Requirement
Copy out the lines word for word, starting at the line containing "The height and" and running through the end of the items, with both ends included. Leave the pictures out of your answer.

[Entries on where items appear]
-=-=-=-=-

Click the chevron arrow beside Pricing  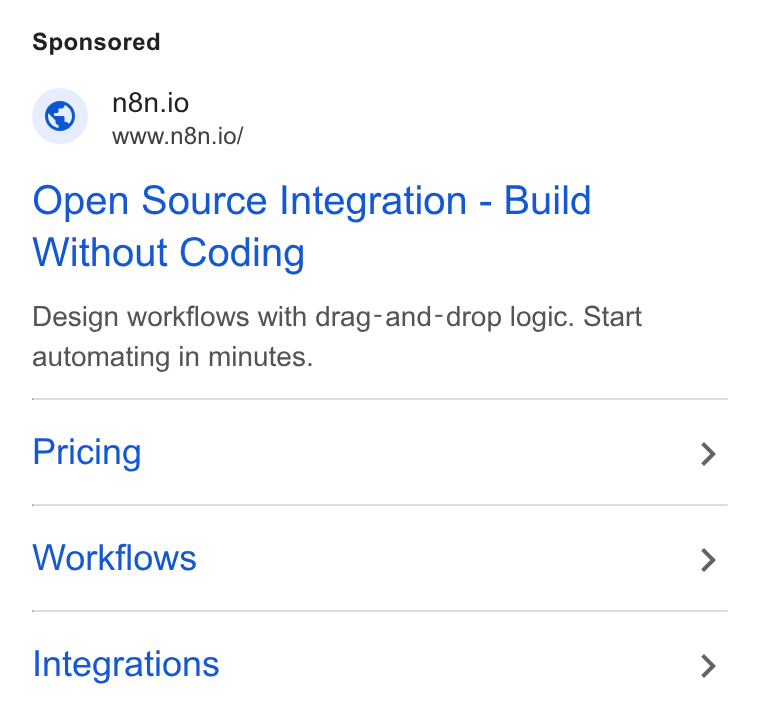coord(708,454)
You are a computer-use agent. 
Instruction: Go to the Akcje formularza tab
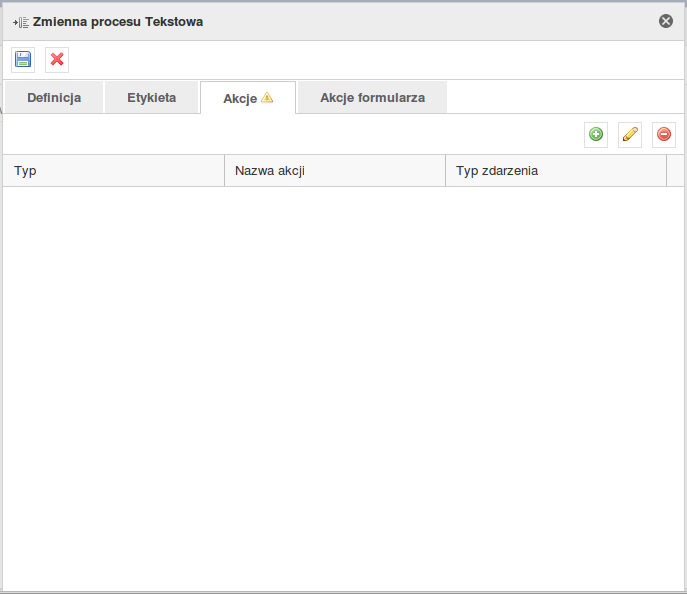pos(372,98)
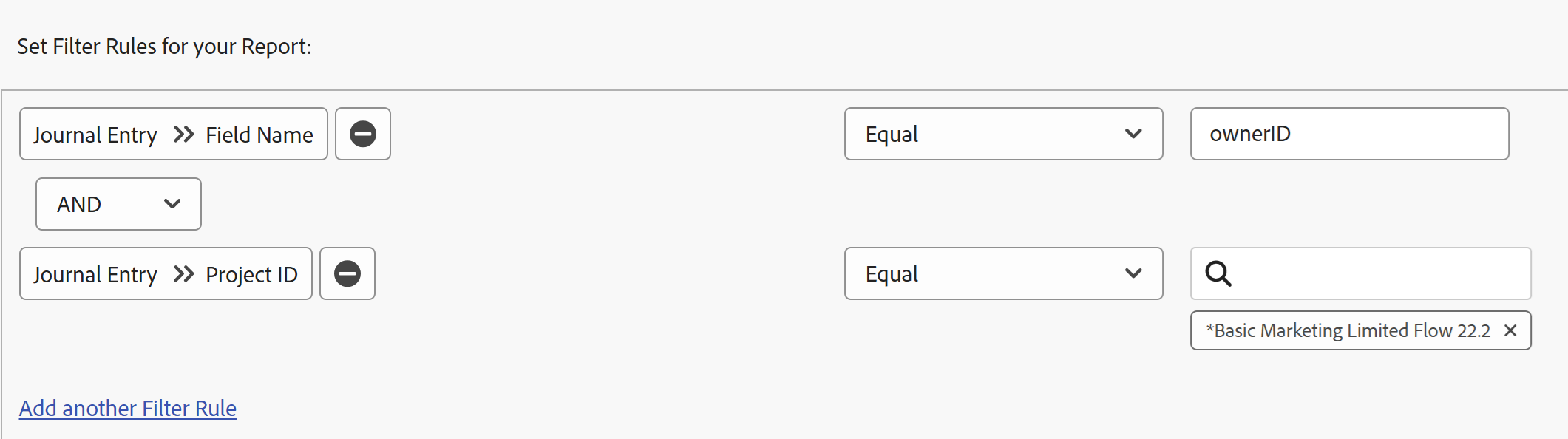Remove the Basic Marketing Limited Flow tag
Image resolution: width=1568 pixels, height=439 pixels.
(x=1510, y=330)
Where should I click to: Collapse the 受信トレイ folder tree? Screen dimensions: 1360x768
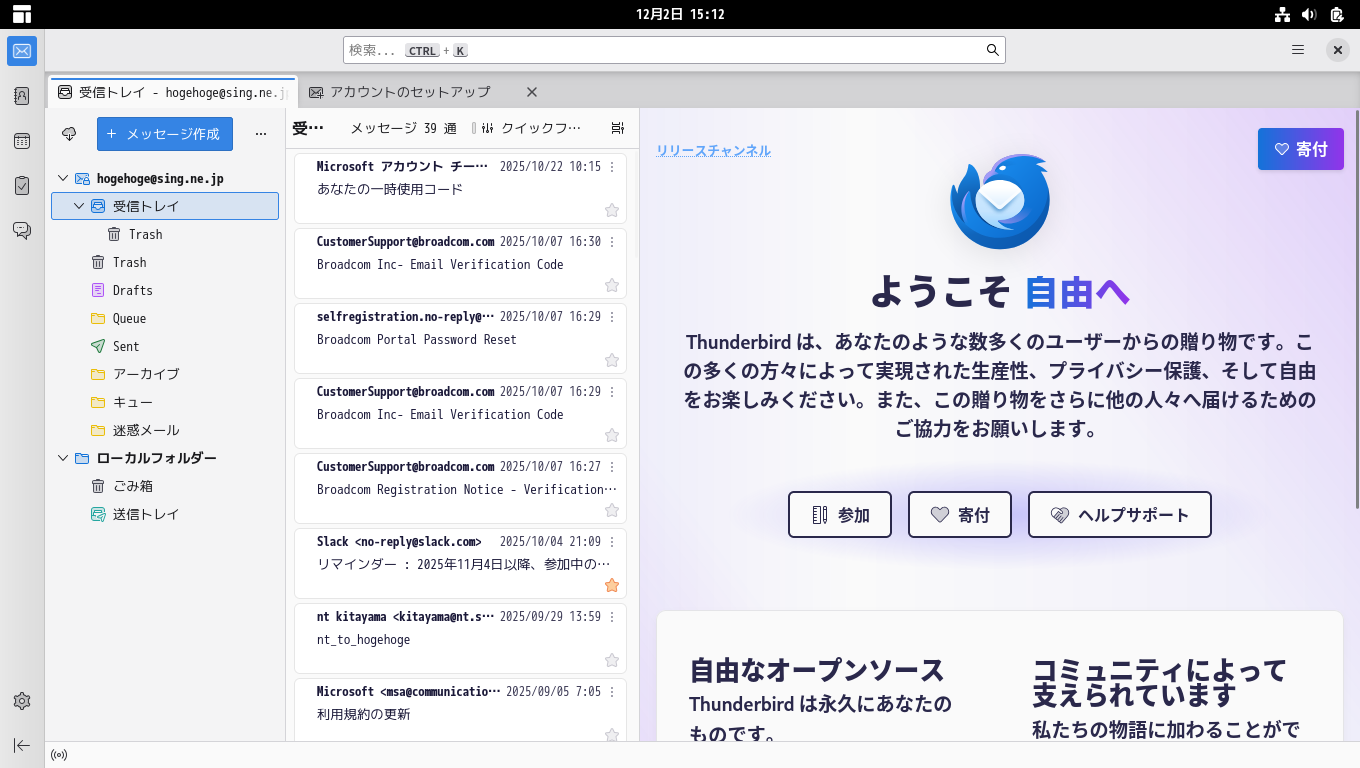coord(77,206)
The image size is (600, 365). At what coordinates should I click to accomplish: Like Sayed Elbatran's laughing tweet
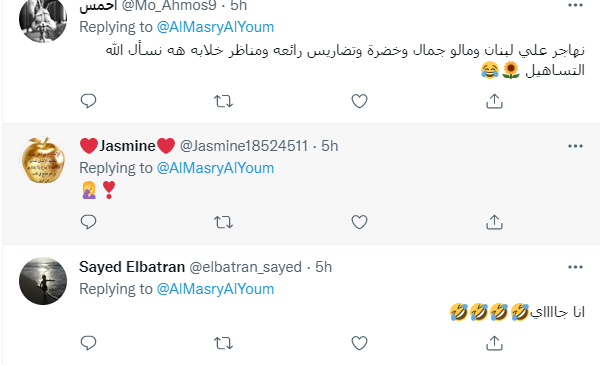tap(359, 343)
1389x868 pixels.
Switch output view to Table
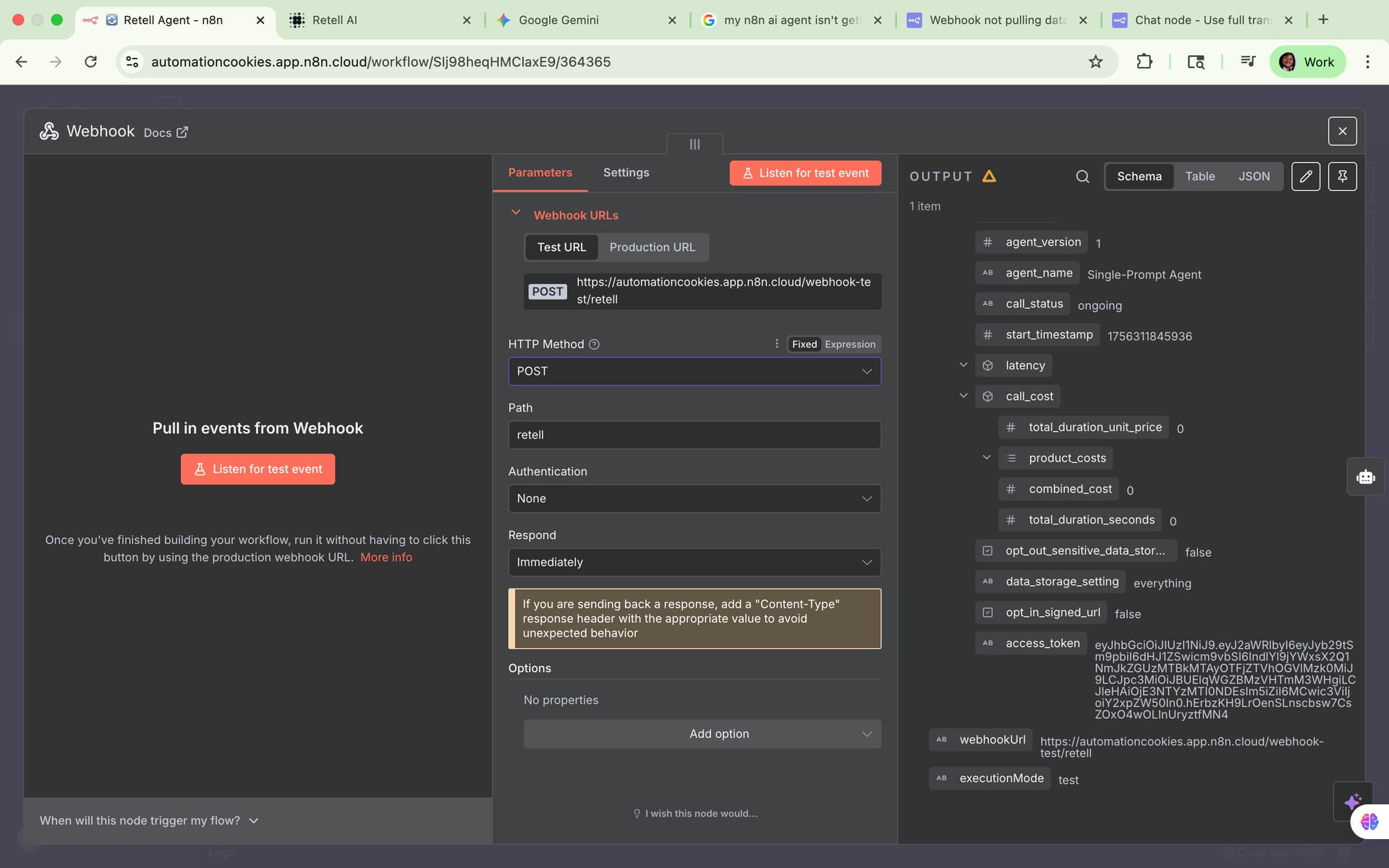(1199, 176)
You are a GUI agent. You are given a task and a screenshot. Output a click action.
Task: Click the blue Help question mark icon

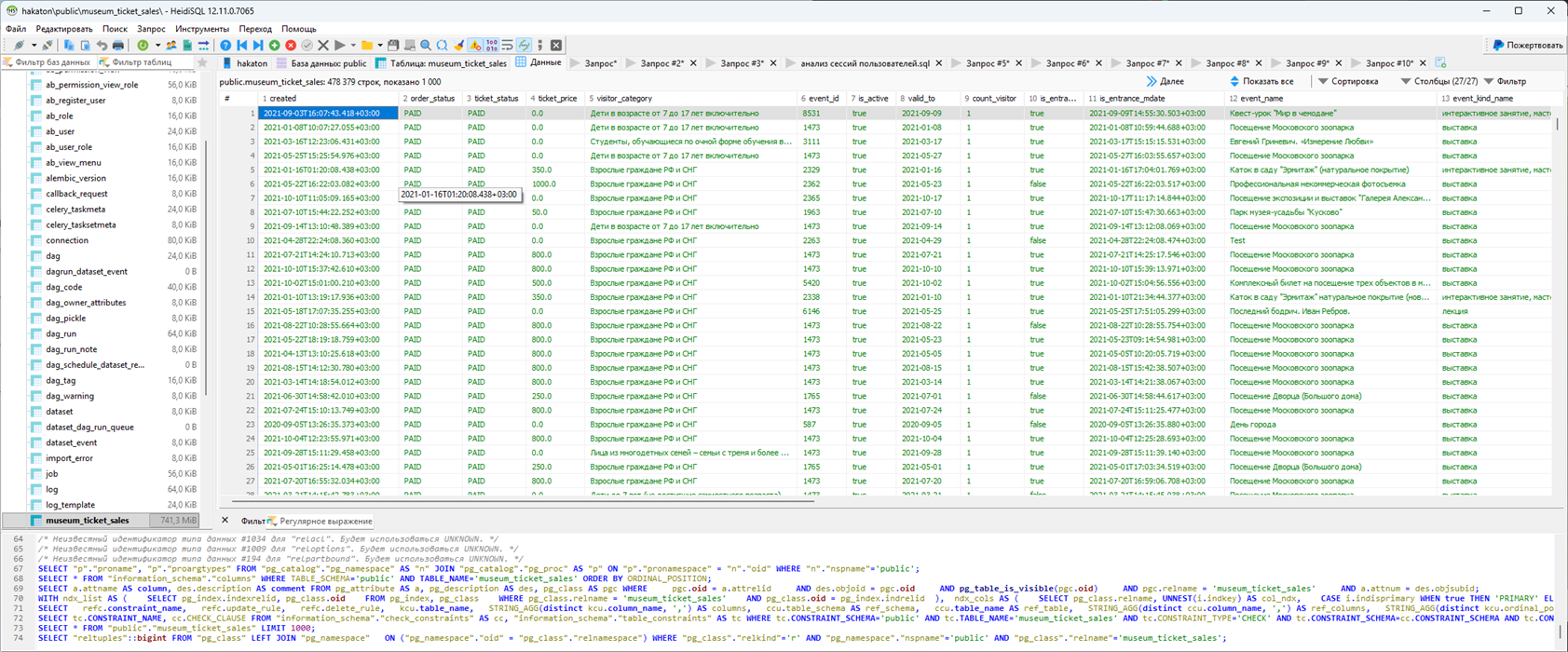pos(225,45)
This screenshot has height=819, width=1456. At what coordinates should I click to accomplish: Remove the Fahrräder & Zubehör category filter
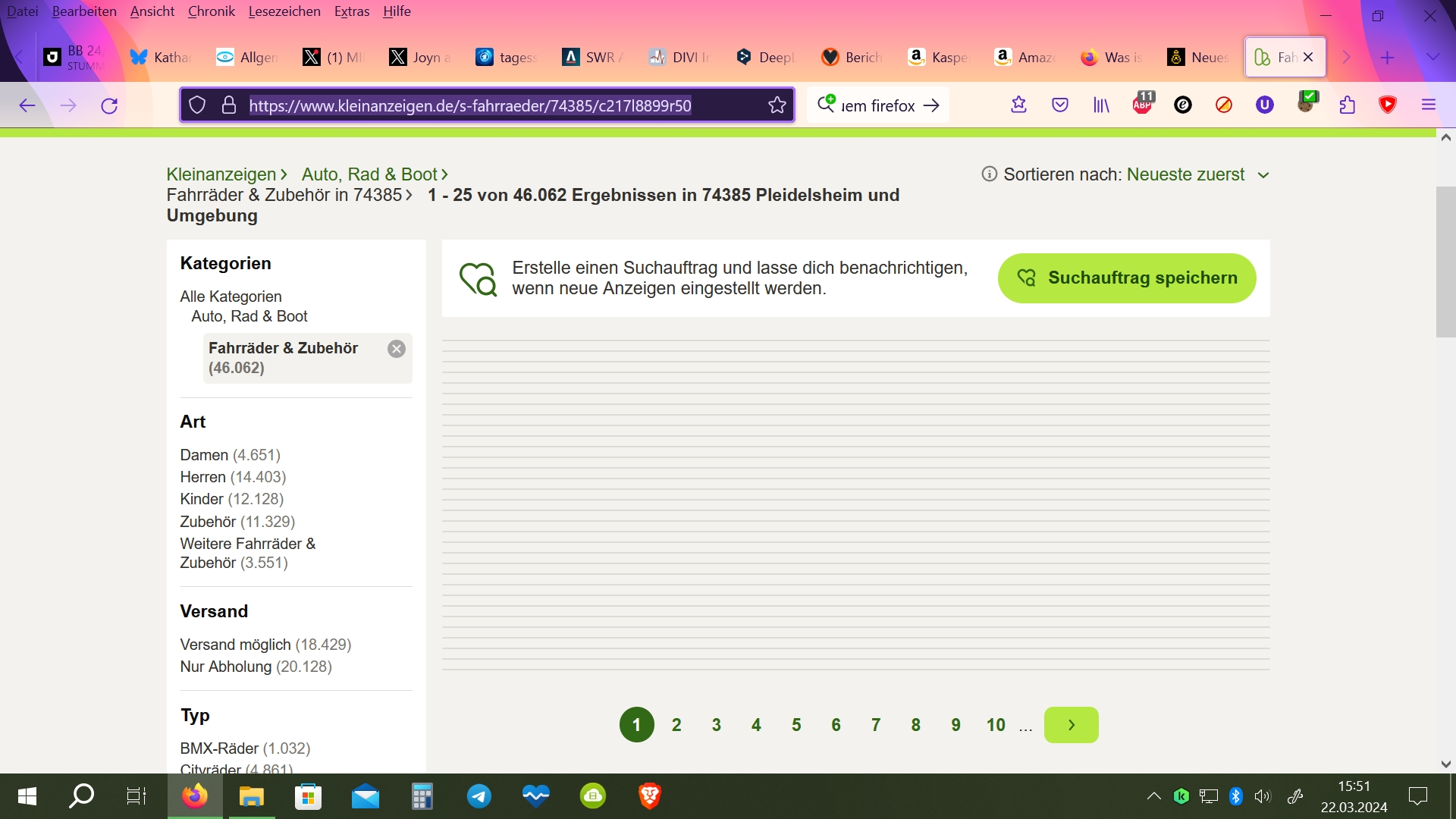pyautogui.click(x=396, y=349)
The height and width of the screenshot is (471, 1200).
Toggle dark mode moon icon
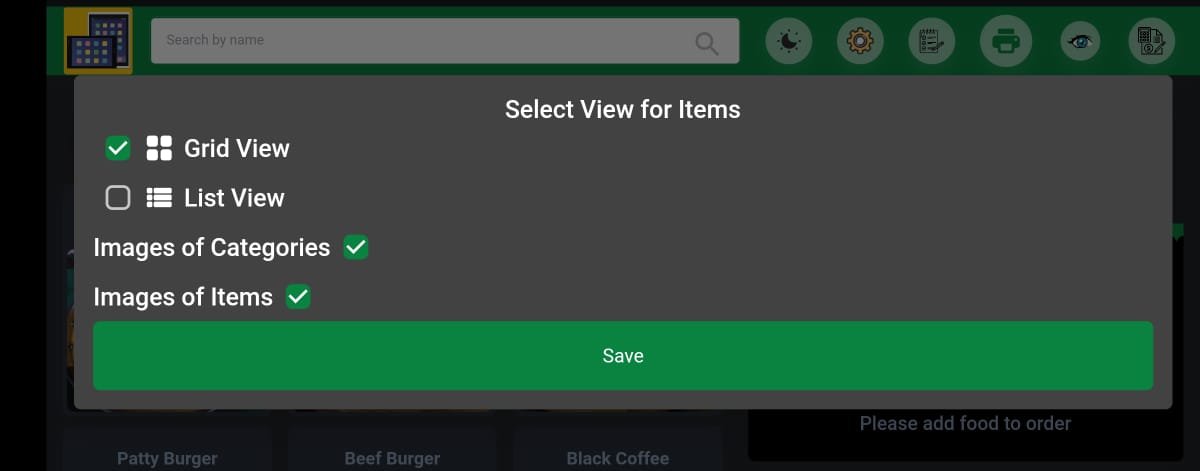pyautogui.click(x=789, y=42)

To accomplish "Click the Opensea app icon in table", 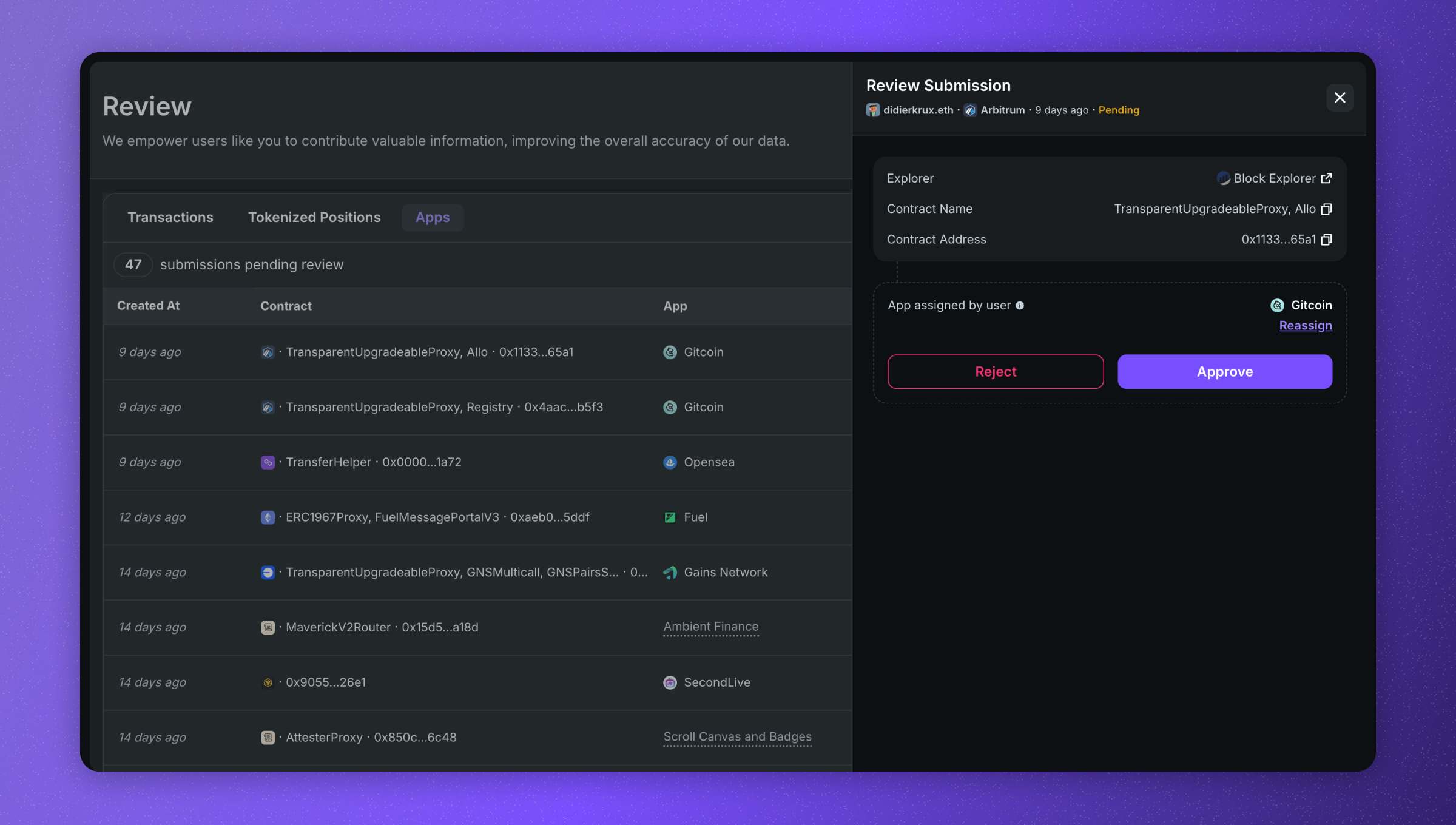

-=-=-=-=-

Exercise response
The height and width of the screenshot is (471, 1200).
Toggle dark mode moon icon
pyautogui.click(x=789, y=42)

To accomplish "Click the Opensea app icon in table", 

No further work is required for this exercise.